▶ Problem requirements
Arrange the records, starting at the line that contains "Select the Saved filter pill" and ending at the line that contains "pyautogui.click(x=1431, y=187)", as a Markdown table with a No. column for the row number and a Line column for the line itself, skipping blank lines.
####
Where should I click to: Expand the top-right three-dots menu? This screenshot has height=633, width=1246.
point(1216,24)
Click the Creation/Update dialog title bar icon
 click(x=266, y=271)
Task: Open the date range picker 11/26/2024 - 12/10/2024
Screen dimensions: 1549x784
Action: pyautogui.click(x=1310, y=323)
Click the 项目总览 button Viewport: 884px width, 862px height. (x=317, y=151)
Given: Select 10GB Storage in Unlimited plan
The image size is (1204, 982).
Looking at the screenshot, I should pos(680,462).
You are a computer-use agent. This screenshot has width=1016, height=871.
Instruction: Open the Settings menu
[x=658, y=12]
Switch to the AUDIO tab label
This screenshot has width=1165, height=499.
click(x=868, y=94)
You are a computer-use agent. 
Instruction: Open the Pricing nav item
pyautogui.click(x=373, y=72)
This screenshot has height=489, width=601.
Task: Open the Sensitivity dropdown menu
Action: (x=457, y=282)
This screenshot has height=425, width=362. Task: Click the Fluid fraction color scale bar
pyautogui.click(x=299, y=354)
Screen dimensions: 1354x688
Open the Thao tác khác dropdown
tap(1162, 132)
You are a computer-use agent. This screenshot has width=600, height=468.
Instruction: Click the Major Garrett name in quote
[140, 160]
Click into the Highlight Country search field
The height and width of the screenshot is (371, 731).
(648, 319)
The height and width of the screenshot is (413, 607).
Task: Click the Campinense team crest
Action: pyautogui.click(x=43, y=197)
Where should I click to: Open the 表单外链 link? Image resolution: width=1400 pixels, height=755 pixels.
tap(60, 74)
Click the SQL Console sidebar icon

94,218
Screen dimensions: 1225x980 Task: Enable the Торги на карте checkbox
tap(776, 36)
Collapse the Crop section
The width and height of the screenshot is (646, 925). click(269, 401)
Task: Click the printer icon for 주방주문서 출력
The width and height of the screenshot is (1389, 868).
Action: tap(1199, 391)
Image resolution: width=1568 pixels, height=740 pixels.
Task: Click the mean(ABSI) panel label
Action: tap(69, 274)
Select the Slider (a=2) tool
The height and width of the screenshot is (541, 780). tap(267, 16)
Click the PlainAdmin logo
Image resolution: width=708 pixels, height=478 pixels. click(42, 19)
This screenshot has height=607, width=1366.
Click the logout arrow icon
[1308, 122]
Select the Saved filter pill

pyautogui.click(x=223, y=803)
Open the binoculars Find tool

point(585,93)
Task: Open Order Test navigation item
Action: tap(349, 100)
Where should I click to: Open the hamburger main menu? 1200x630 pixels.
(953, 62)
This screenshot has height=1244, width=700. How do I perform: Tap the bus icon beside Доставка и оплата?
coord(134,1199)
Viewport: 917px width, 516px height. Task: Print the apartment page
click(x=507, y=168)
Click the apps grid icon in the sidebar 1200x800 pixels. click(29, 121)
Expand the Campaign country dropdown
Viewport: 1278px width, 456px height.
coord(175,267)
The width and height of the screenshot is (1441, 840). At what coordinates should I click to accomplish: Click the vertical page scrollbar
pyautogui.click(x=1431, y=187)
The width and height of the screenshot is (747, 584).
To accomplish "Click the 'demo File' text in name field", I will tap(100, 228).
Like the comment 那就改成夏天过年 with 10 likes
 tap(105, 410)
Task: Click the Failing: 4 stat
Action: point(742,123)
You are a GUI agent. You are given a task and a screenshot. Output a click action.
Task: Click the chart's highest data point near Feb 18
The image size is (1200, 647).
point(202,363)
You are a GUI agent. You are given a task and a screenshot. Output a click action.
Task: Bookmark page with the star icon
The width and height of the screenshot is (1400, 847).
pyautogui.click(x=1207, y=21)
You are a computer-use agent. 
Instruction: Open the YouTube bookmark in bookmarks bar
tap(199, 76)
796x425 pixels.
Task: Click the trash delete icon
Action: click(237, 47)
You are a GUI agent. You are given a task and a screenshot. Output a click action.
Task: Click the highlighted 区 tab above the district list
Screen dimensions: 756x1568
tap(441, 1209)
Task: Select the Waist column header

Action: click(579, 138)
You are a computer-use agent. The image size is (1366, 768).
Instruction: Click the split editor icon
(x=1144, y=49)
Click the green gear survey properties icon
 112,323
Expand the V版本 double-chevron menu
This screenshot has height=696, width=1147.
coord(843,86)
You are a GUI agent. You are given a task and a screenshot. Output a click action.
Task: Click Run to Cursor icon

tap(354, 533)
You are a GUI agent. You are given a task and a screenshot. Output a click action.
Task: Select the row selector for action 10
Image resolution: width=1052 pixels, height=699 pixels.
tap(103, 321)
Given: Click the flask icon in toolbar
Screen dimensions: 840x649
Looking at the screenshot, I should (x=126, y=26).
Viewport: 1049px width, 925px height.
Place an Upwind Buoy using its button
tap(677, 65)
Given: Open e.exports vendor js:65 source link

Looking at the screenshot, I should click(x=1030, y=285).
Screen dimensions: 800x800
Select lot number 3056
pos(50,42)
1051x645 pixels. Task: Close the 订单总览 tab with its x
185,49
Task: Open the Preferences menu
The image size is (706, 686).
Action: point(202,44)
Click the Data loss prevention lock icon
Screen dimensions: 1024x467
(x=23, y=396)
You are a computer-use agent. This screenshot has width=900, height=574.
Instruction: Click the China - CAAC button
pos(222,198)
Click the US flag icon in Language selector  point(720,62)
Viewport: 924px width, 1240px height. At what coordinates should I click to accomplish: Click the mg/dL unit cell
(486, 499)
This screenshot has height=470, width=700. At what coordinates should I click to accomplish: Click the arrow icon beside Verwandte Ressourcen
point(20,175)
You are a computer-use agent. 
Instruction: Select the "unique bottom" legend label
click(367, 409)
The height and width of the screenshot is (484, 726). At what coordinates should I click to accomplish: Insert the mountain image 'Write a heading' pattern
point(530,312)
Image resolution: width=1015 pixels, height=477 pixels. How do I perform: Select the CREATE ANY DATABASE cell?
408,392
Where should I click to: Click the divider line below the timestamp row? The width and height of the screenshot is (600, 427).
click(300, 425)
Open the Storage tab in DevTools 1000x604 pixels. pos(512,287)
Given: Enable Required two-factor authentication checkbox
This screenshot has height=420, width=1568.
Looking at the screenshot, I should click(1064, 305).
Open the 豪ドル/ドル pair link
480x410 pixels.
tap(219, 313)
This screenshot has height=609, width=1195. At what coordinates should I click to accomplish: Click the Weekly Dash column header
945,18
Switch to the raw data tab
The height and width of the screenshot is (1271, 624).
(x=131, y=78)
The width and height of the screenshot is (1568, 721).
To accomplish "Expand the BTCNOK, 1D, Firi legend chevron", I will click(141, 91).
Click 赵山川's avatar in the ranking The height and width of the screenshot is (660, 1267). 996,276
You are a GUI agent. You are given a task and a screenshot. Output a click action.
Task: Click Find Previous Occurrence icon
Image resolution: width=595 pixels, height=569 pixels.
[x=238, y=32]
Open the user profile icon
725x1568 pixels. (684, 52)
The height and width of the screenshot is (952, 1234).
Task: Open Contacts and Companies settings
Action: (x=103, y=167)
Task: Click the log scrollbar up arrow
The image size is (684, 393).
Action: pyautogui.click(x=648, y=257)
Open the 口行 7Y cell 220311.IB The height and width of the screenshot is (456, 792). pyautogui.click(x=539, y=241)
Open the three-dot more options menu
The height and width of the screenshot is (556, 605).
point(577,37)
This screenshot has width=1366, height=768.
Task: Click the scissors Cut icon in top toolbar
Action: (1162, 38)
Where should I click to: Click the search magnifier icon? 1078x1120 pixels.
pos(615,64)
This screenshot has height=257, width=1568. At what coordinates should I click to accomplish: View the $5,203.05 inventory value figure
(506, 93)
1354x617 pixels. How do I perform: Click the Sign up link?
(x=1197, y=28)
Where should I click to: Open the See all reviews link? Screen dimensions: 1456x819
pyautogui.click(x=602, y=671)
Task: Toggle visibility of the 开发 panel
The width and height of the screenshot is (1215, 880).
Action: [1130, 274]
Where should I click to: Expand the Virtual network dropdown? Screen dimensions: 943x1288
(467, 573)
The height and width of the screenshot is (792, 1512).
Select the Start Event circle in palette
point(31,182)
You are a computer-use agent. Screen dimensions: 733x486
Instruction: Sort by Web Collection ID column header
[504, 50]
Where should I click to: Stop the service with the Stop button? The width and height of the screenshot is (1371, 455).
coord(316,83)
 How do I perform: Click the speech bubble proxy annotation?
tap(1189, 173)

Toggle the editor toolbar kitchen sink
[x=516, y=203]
####
▶ Task result
| No. | Line |
|---|---|
| 1 | Select the Saved filter pill |
| 2 | pyautogui.click(x=223, y=803) |
| 3 | Open the binoculars Find tool |
| 4 | point(585,93) |
| 5 | Task: Open Order Test navigation item |
| 6 | Action: tap(349, 100) |
| 7 | Where should I click to: Open the hamburger main menu? 1200x630 pixels. |
| 8 | (953, 62) |
| 9 | This screenshot has height=1244, width=700. How do I perform: Tap the bus icon beside Доставка и оплата? |
| 10 | coord(134,1199) |
| 11 | Viewport: 917px width, 516px height. Task: Print the apartment page |
| 12 | click(x=507, y=168) |
| 13 | Click the apps grid icon in the sidebar 1200x800 pixels. click(29, 121) |
| 14 | Expand the Campaign country dropdown |
| 15 | Viewport: 1278px width, 456px height. |
| 16 | coord(175,267) |
| 17 | The width and height of the screenshot is (1441, 840). At what coordinates should I click to accomplish: Click the vertical page scrollbar |
| 18 | pyautogui.click(x=1431, y=187) |